In the instant case, only the first tier of the analysis is applicable, because defendant relies solely on pretrial publicity and no voir dire has taken place. The Court must therefore determine whether the pretrial publicity was "so extensive and corrupting" that it must presume "unfairness of constitutional magnitude." Nelson, 347 F.3d at 707. The Eighth Circuit has instructed "that the presumption of inherent prejudice is reserved for rare and extreme cases, and that a defendant must satisfy a high threshold of proof in order to prove inherent prejudice." Id. at 707-08 (internal punctuation and citations omitted).

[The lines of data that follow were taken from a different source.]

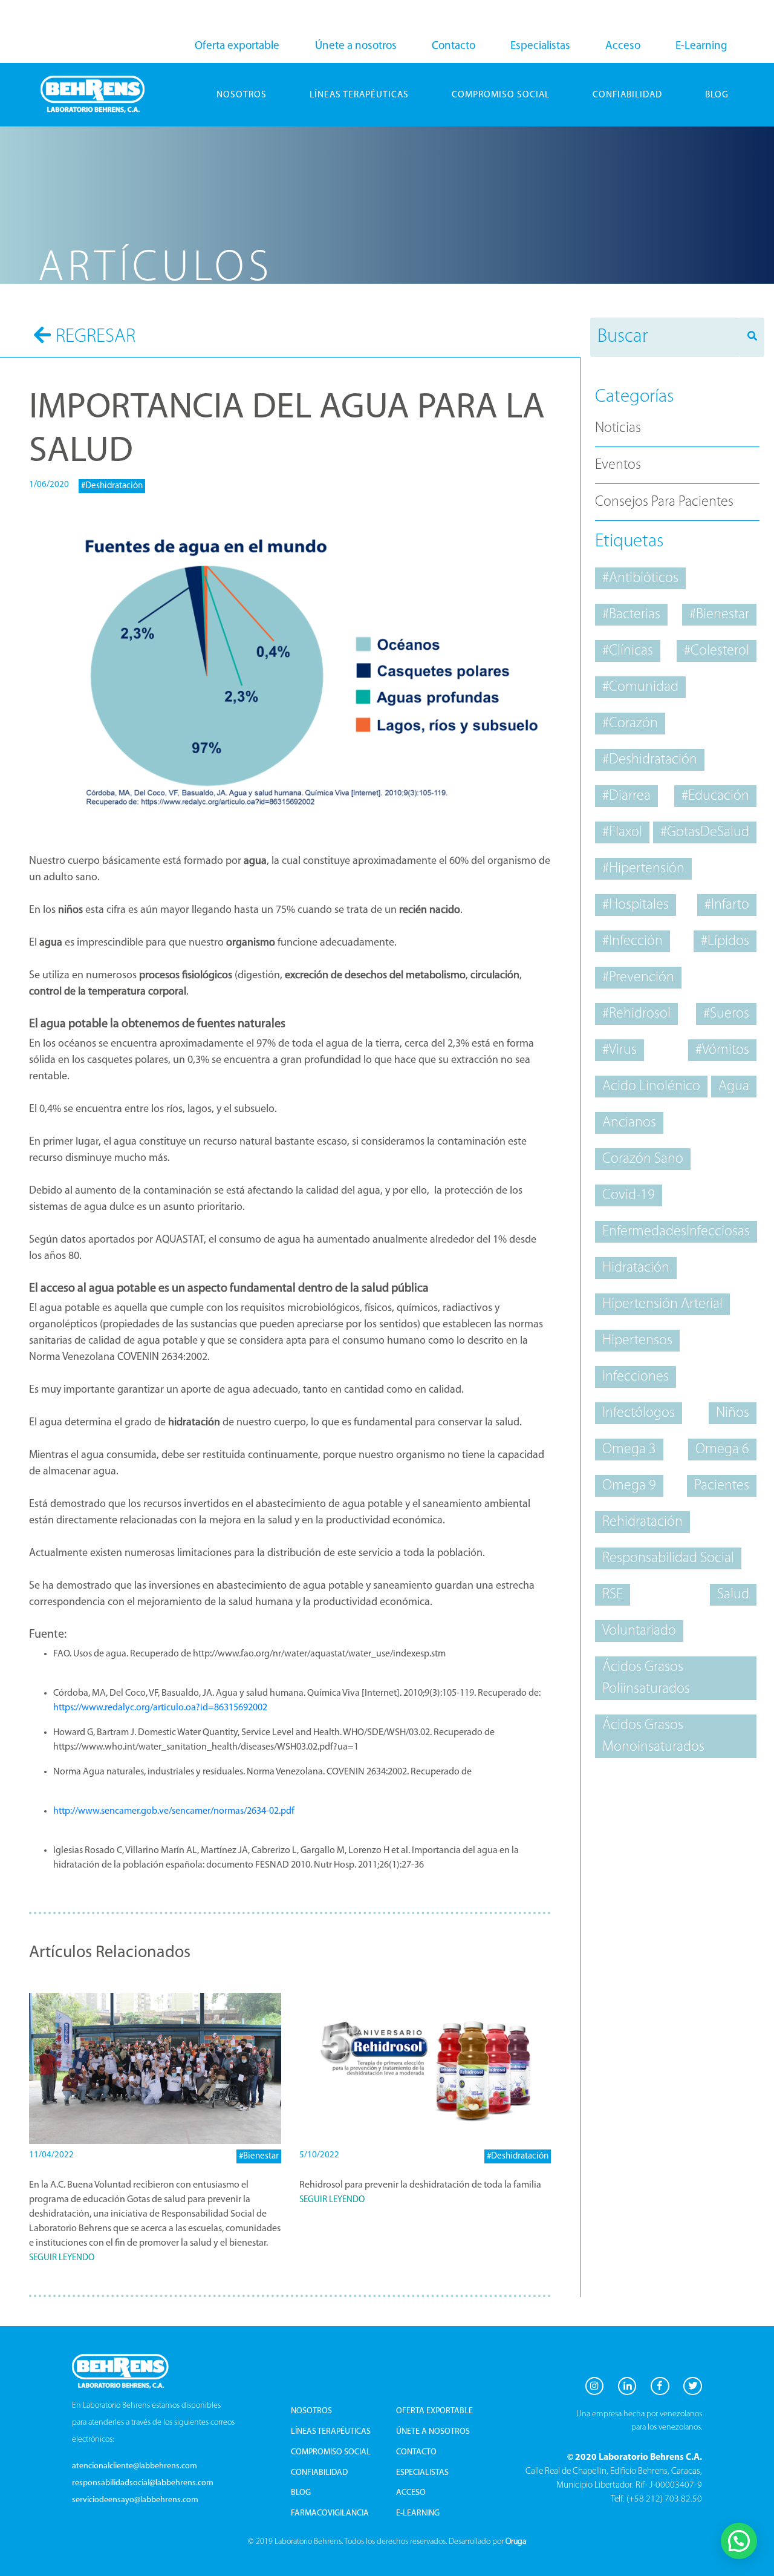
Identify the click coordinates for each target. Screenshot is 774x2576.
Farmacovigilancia (330, 2513)
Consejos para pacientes (664, 502)
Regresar (95, 337)
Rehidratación (642, 1522)
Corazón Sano (642, 1159)
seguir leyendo (61, 2258)
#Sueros (726, 1014)
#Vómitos (722, 1050)
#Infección (632, 941)
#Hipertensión (643, 868)
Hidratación (635, 1268)
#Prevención (638, 977)
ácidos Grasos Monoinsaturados (653, 1736)
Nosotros (241, 95)
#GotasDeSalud (704, 832)
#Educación (715, 796)
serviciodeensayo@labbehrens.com (135, 2500)
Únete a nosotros (356, 46)
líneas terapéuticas (359, 95)
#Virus (619, 1050)
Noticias (618, 428)
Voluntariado (639, 1631)
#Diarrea (626, 796)
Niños (732, 1413)
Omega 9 (629, 1486)
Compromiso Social (331, 2452)
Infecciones (635, 1377)
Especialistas (540, 46)
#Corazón (630, 723)
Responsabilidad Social (668, 1558)
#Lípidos (725, 941)
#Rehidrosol (636, 1014)
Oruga (516, 2541)
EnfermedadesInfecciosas (676, 1231)
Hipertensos (637, 1340)
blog (717, 95)
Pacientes (721, 1486)
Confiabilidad (627, 95)
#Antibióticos (640, 578)
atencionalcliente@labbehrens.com (134, 2466)
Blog (301, 2492)
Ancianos (629, 1123)
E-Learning (701, 46)
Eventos (618, 465)
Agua (733, 1086)
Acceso (622, 46)
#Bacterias (631, 614)
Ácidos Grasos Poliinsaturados (646, 1678)
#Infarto (726, 905)
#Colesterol (716, 651)
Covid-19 (628, 1195)
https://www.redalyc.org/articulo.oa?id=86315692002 (160, 1708)
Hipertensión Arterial (662, 1304)
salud (733, 1594)
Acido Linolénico (651, 1086)
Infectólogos (638, 1413)
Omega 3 (629, 1449)
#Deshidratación (112, 486)
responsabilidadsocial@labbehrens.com (142, 2483)
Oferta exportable (237, 46)
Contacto (453, 46)
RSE (612, 1594)
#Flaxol (622, 832)
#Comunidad (640, 687)
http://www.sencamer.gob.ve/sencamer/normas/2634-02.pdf (173, 1811)
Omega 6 (722, 1449)
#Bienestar (259, 2156)
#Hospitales (635, 905)
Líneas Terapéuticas (331, 2431)
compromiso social (501, 95)
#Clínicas (627, 651)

The Eighth Circuit has considered the extent and nature of pretrial media coverage in the context of motions for change of venue. In United States v. Allee, 299 F.3d 996 (8th Cir. 2002), the court stated, "The mere existence of press coverage . . . is not sufficient to create a presumption of inherent prejudice and thus warrant a change of venue. To create a presumption, the coverage must be inflammatory or accusatory." Id. at 1000; seeUnited States v. Blom, 242 F.3d at 804 (also considering whether the coverage was extensive and whether that coverage was "inflammatory or accusatory"); cf. Pruett v. Norris, 153 F.3d 579, 585 (8th Cir. 1998) (merely documenting the quantum of media coverage is not sufficient to establish a presumption of unfairness).

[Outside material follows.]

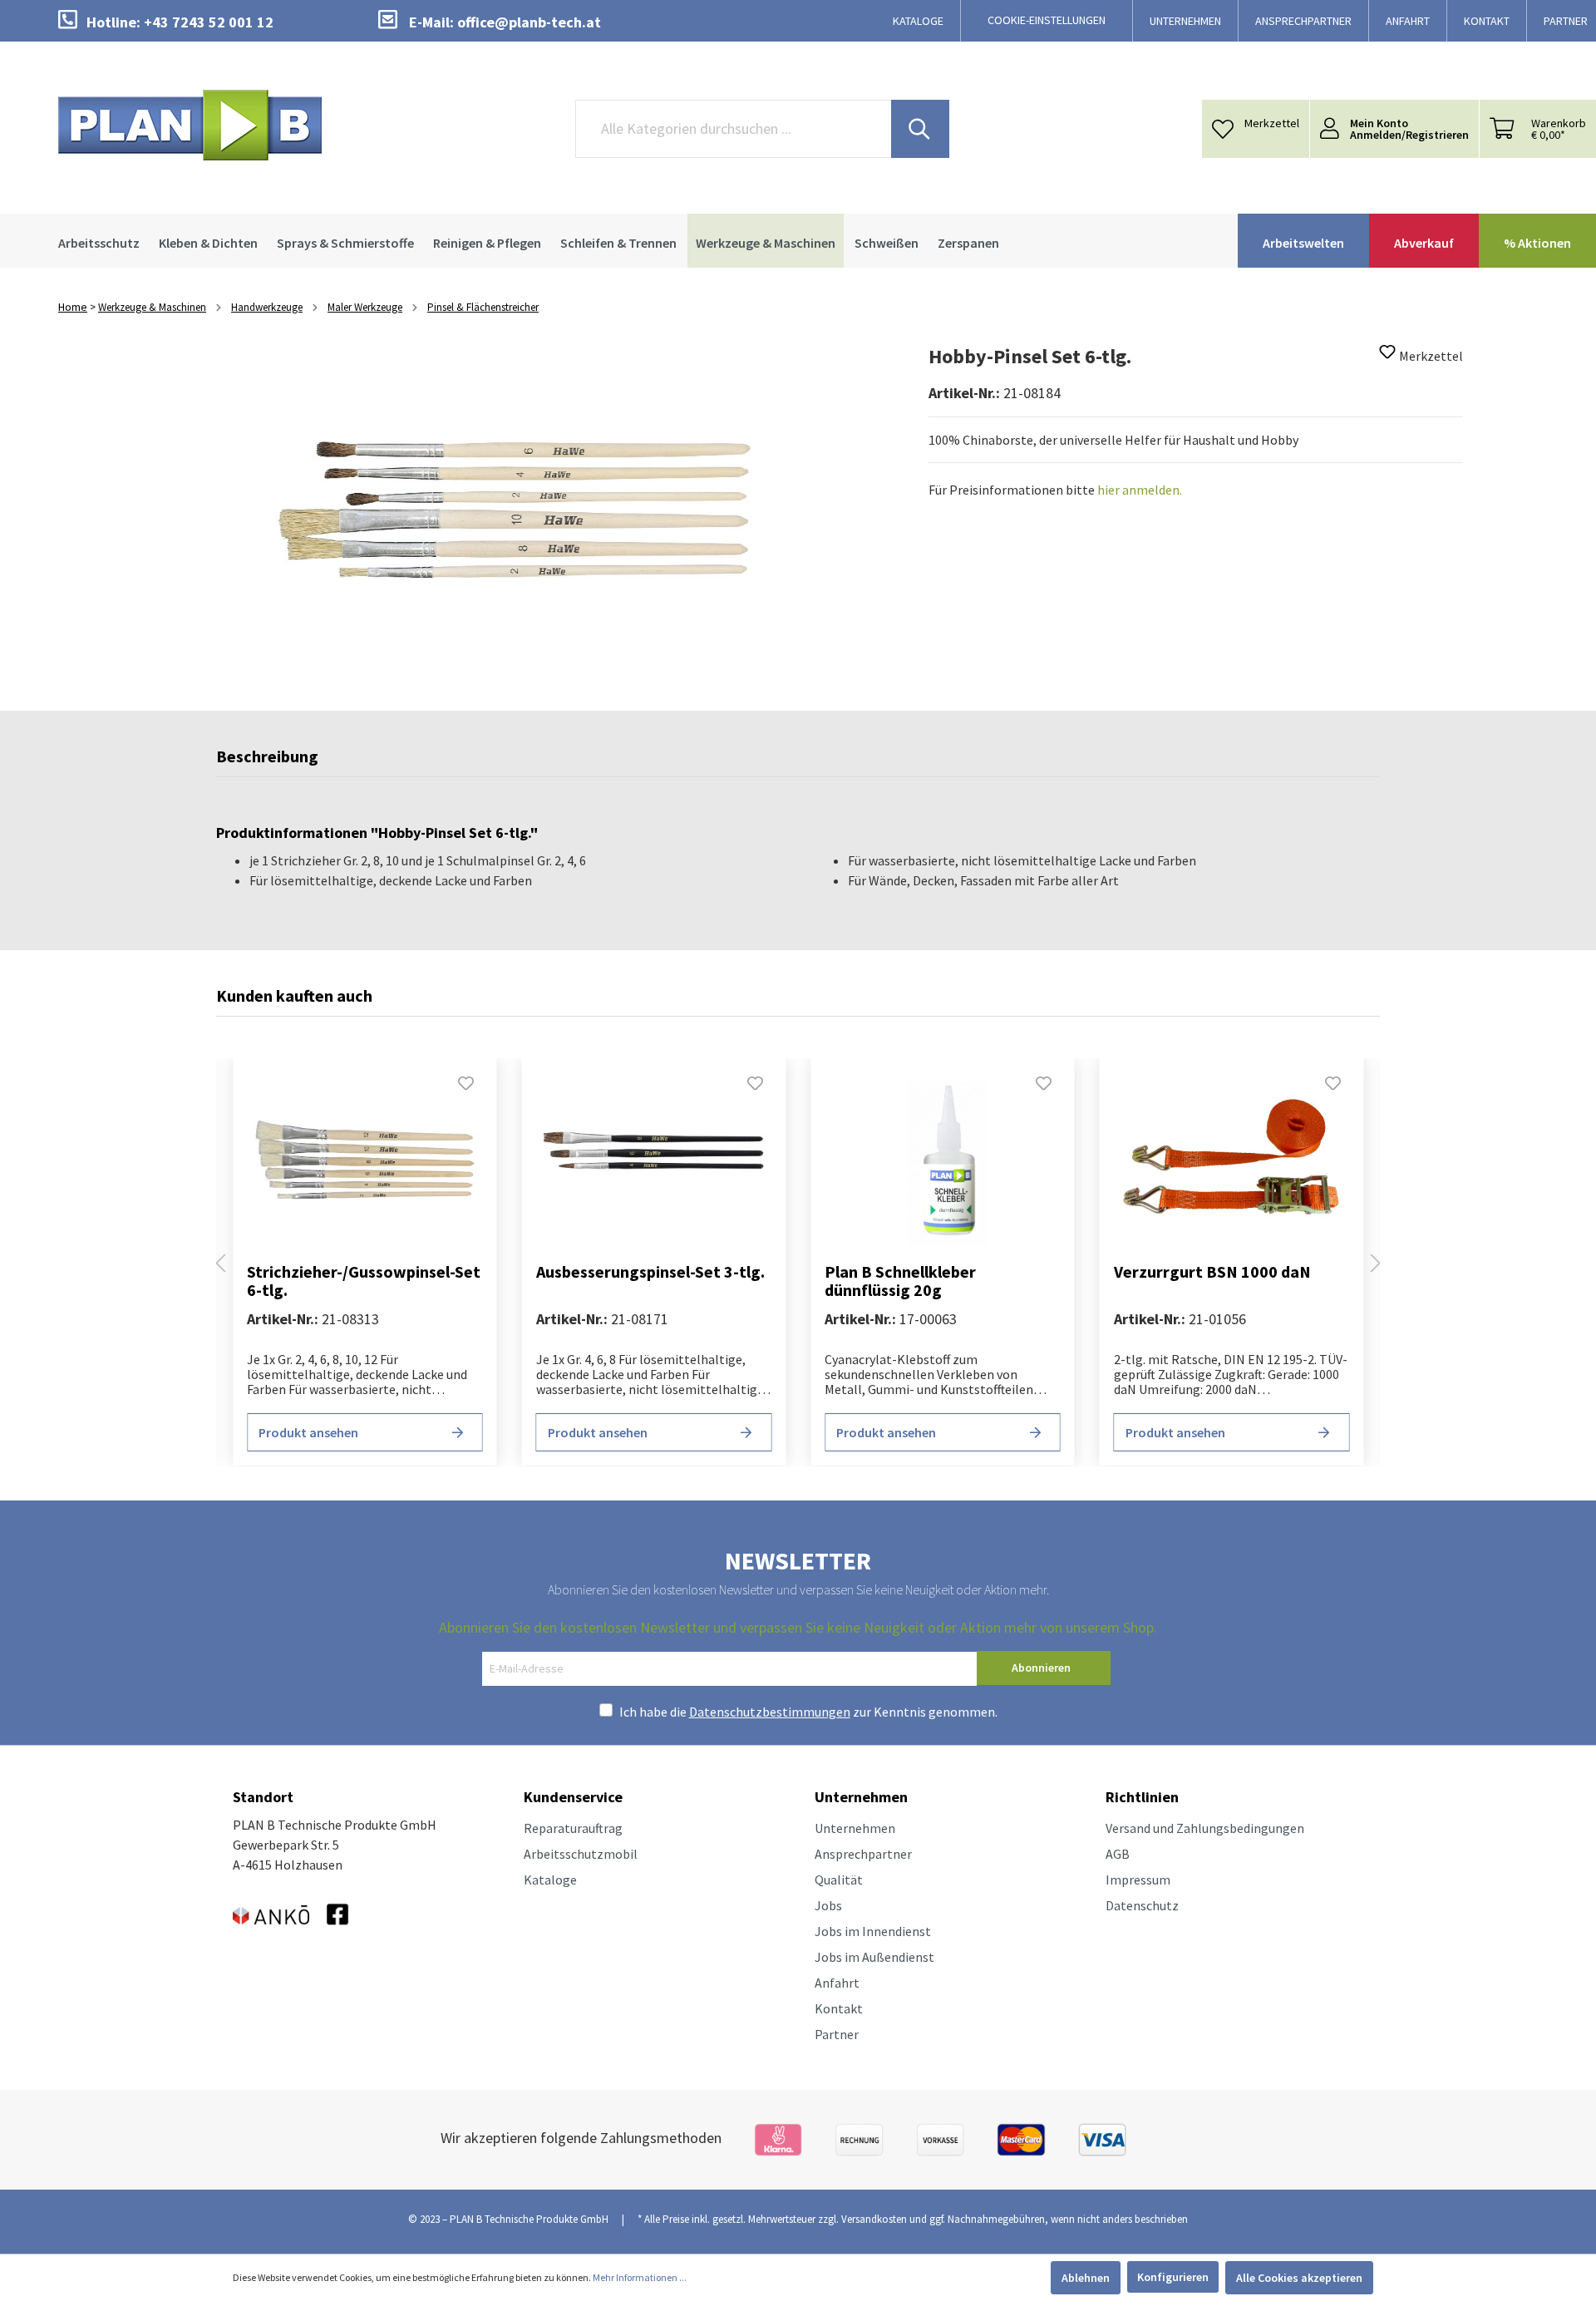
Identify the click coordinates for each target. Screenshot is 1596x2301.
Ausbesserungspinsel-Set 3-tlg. (650, 1272)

Defendant has not met the "high threshold of proof" to show that this is one of the "rare and extreme cases" in which the Court can presume "inherent prejudice" based on pretrial publicity, such that a transfer pursuant to Rule 21(a) is appropriate. See Nelson, 347 F.3d at 707-08. Defendant has not shown that there has been any pretrial publicity directly related to his case. The Court cannot find, based only on newspaper articles mentioning the word "meth" and one editorial opinion, that the pretrial publicity has been sufficiently corrupting that the Court must presume unfairness of constitutional magnitude.See Nelson, 347 F.3d at 707. "The mere existence of press coverage . . . is not sufficient to create a presumption of inherent prejudice," Allee, 299 F.3d at 1000, and defendant has not identified any individual press reports or series of press reports that could be characterized as "inflammatory and accusatory." See Blom, 242 F.3d at 804. Further, there is no evidence in the record about what opinions potential jurors may actually hold based on any exposure to pretrial publicity concerning meth-related crimes, or jurors' ability or inability to set aside preconceptions based on that publicity. Instead, there is only speculation about what potential jurors might believe. As a result, defendant has not convinced the Court that it can presume inherent prejudice based on pretrial publicity, such that a transfer pursuant to Rule 21(a) is appropriate. See Nelson, 347 F.3d at 707-08. This aspect of defendant's motion to transfer venue should therefore be denied.
Accordingly,
IT IS HEREBY ORDERED that the motion to transfer venue of this action filed by defendant Kuldeep Singh Sekhon is DENIED in all respects. [Doc. 45] IT IS FURTHER ORDERED that this matter remains set for jury trial on the Court's docket of Monday, March 10, 2008, at 9:30 a.m. in Cape Girardeau.